Monday, August 07, 2006

The Wall Street Journal

Google Lands MySpace
Search-Advertising Pact

By JULIA ANGWIN and KEVIN J. DELANEY
August 8, 2006; Page A3

Google Inc. won a four-way race for the right to provide search technology and sell search-related advertising on one of the most popular and fastest-growing Web sites in the world, MySpace.com.

The agreement is a blow to Microsoft Corp., which late last year lost out to Google on a similar agreement with Time Warner Inc.'s AOL Internet unit and earlier this year lost to Yahoo Inc. for a pact with eBay Inc. Microsoft has been vying for such big deals in the hope they would help jump-start its adCenter search-advertising system, but with little success so far. Microsoft declined to comment.

The deal is also a huge financial win for News Corp., which bought MySpace last year just as the social-networking site was surging in popularity. Under the terms of the agreement, Google promises to pay the media titan a minimum of $900 million in cash between 2007 and the second quarter of 2010, contingent on certain Web traffic thresholds being met by MySpace and several other Web sites owned by News Corp.'s fledging Fox Interactive Media division. The deal doesn't cover FoxSports.com, which has a pre-existing relationship with Microsoft.

"The size of this deal is staggering," said analyst Richard Greenfield at Pali Capital, who has a "buy" rating on News Corp. stock. "Twelve months ago, MySpace was generating $2.5 million to $3 million a month in advertising revenue. Now you're talking about search alone being worth about $25 million a month."

Until now, many investors have been worried that News Corp. wouldn't be able to make any money off of the spectacular growth of MySpace. While the site's monthly traffic has ballooned to 52 million users, making it one of the most heavily trafficked Web sites on the Internet, it has had to work hard to convince advertisers to be comfortable amid the raucous homemade content that appears on sections of the site.

The hefty revenue guarantee also underscores the competitive world in which Google operates. In the face of intense rivalries with Microsoft and Yahoo, Google has made big financial commitments to land search-advertising deals with major partners. Last year, amid a strong threat from Microsoft, Google agreed to invest $1 billion in AOL as part of an agreement to retain its search business. At the same time, even rivals admit that Google's advanced search-ad technology and its enormous base of advertisers make it difficult for them to match the potential revenue it can share with advertisers.

Google also announced yesterday a potentially groundbreaking partnership with Viacom Inc.'s MTV Networks, under which the Web titan will distribute MTV clips to hundreds of Web sites around the Internet. With this latest deal with News Corp., Google has struck partnerships with three of the biggest media and entertainment companies along with other smaller concerns such as the Associated Press, which could help Google more broadly as the media and entertainment worlds move to the Internet as a distribution platform.

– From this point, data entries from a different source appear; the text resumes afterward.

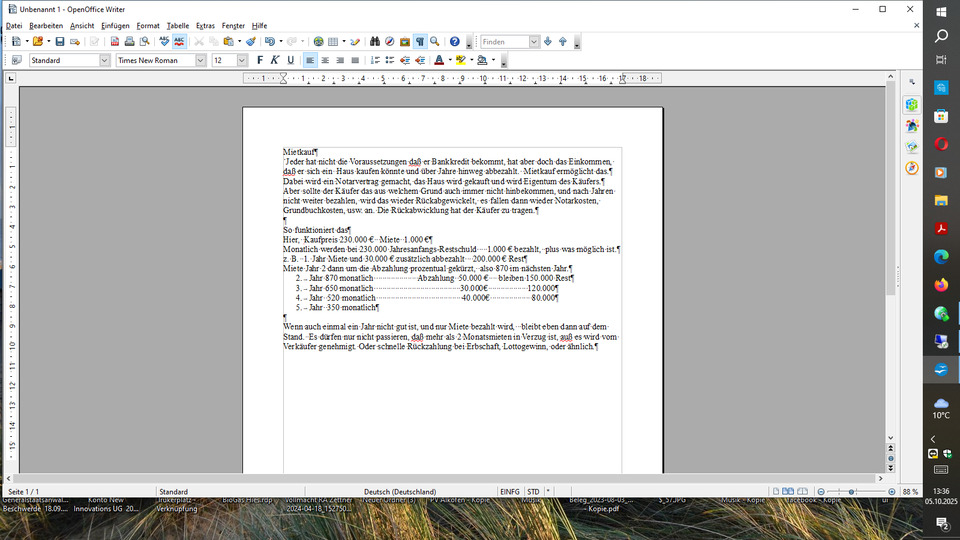Export the document directly as PDF

click(115, 42)
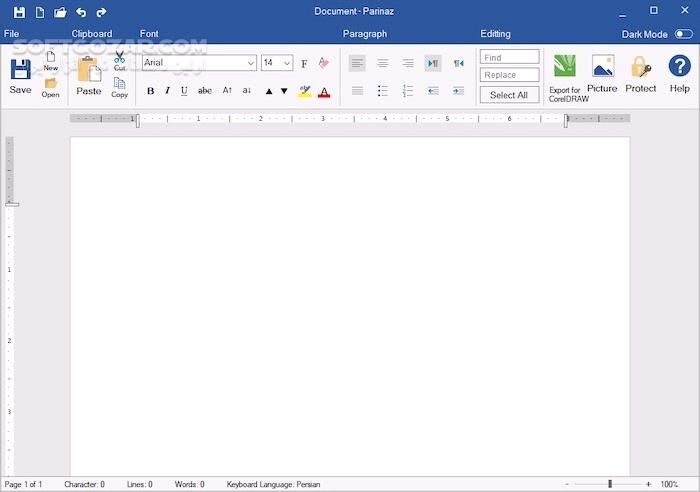Image resolution: width=700 pixels, height=492 pixels.
Task: Insert a picture with Picture icon
Action: [602, 68]
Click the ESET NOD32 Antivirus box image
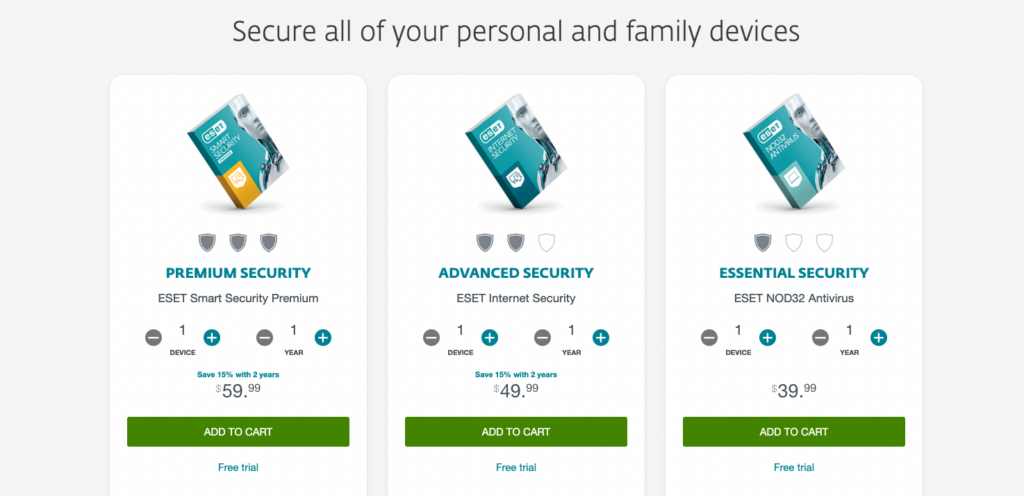The width and height of the screenshot is (1024, 496). (x=794, y=152)
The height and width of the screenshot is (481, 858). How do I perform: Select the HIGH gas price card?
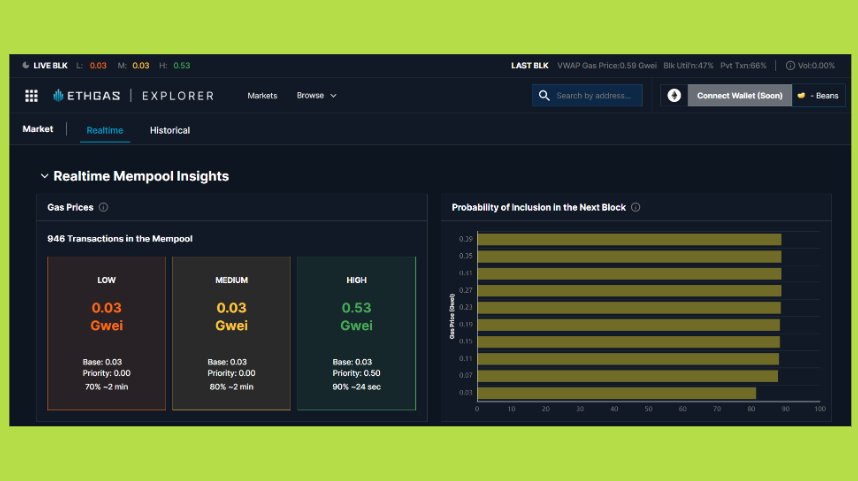click(x=356, y=333)
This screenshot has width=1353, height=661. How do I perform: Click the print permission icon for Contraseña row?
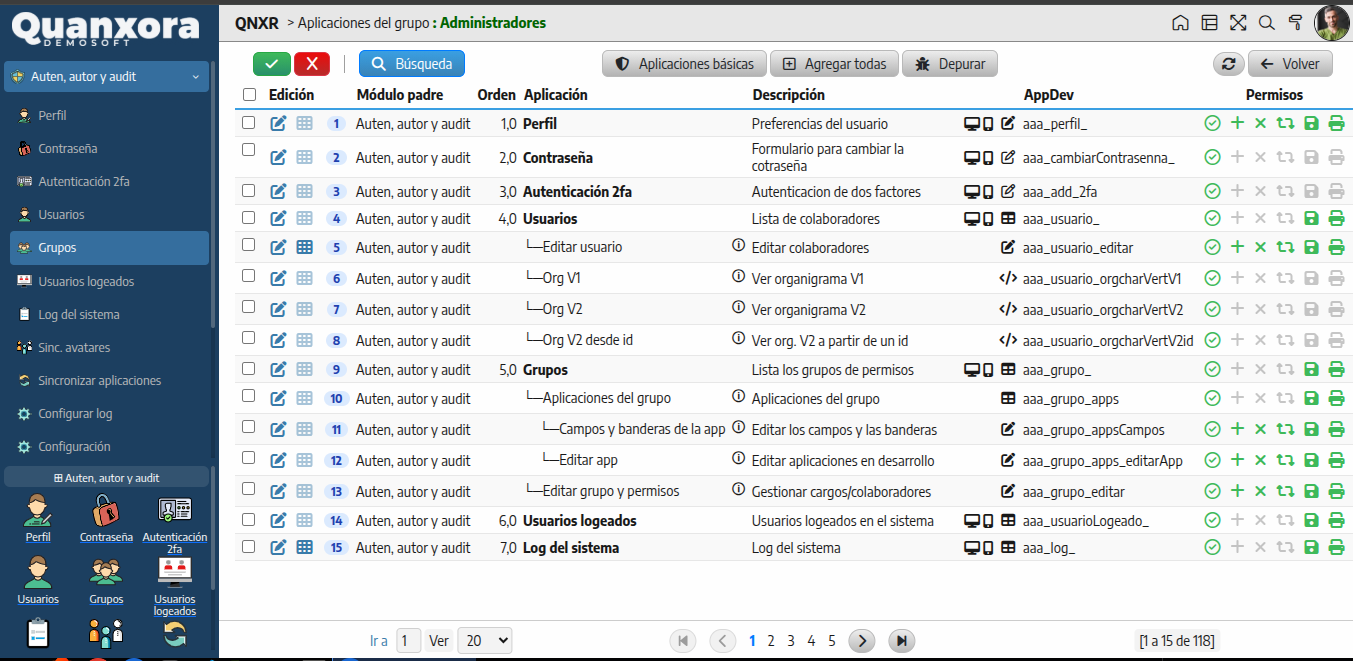1336,157
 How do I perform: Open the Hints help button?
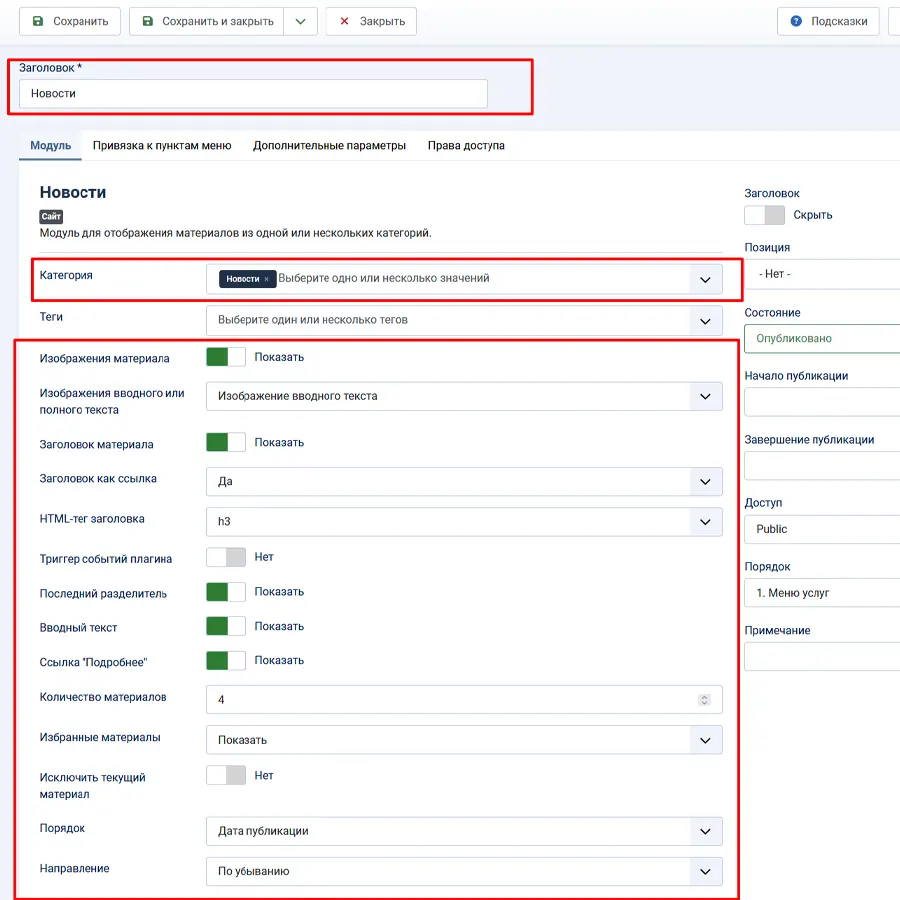(x=828, y=21)
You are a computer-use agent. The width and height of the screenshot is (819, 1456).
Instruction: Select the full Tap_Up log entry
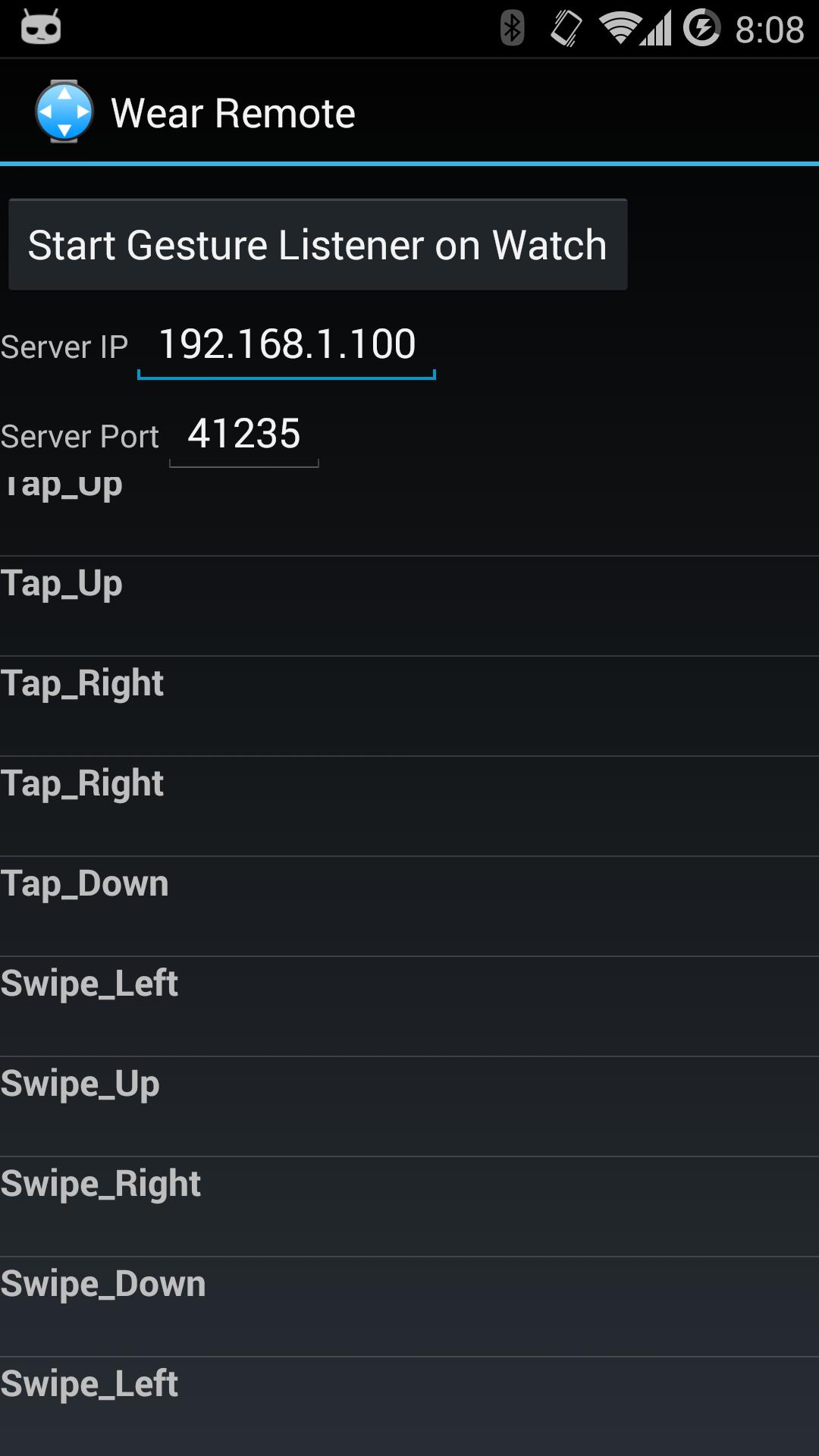(410, 607)
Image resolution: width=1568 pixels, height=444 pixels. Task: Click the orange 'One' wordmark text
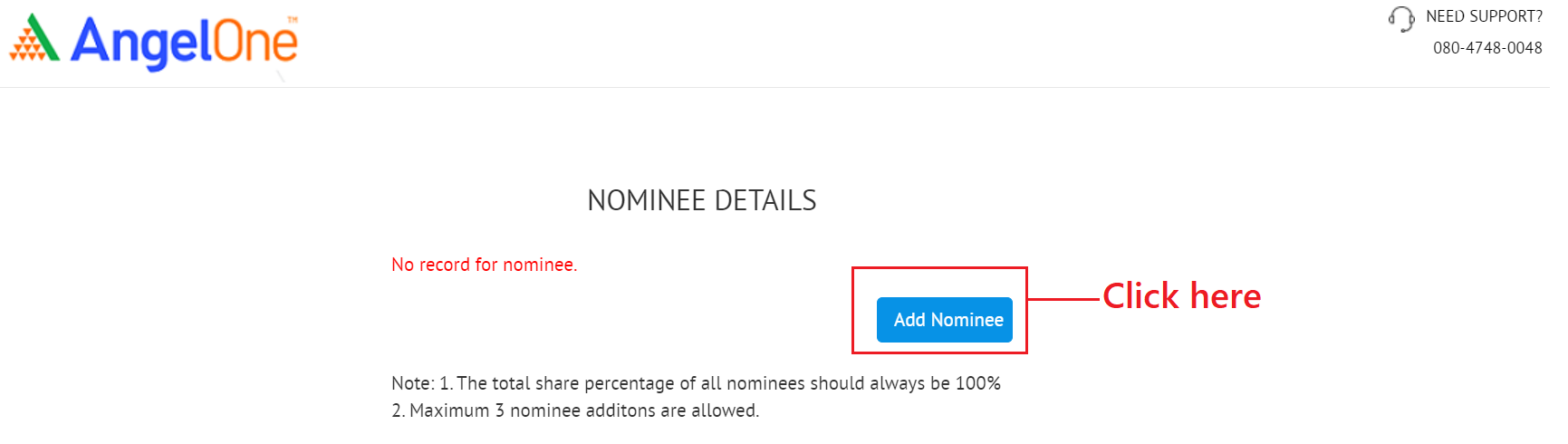tap(255, 43)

The News Corp. agreement makes Fox's sites the latest Web properties to carry advertising brokered by Google. Google matches ads from hundreds of thousands of advertisers that use its online ad-auction system with search queries and content on other Web publishers' sites, taking a cut of the ad revenue.

Yahoo until now has provided Web-search technology and related advertising to MySpace, and people familiar with the matter said it was also a contender for the expanded Fox deal. "We did not see this opportunity as financially prudent or in the best interest of our advertisers," Yahoo said in a statement.

Fox also had serious discussions with IAC/InterActiveCorp's Ask.com search unit. "We were pleased to be in the running on the back of our recent strides, but ultimately we had to act in a way that was financially sensible for us," said Ask.com Chief Executive Jim Lanzone.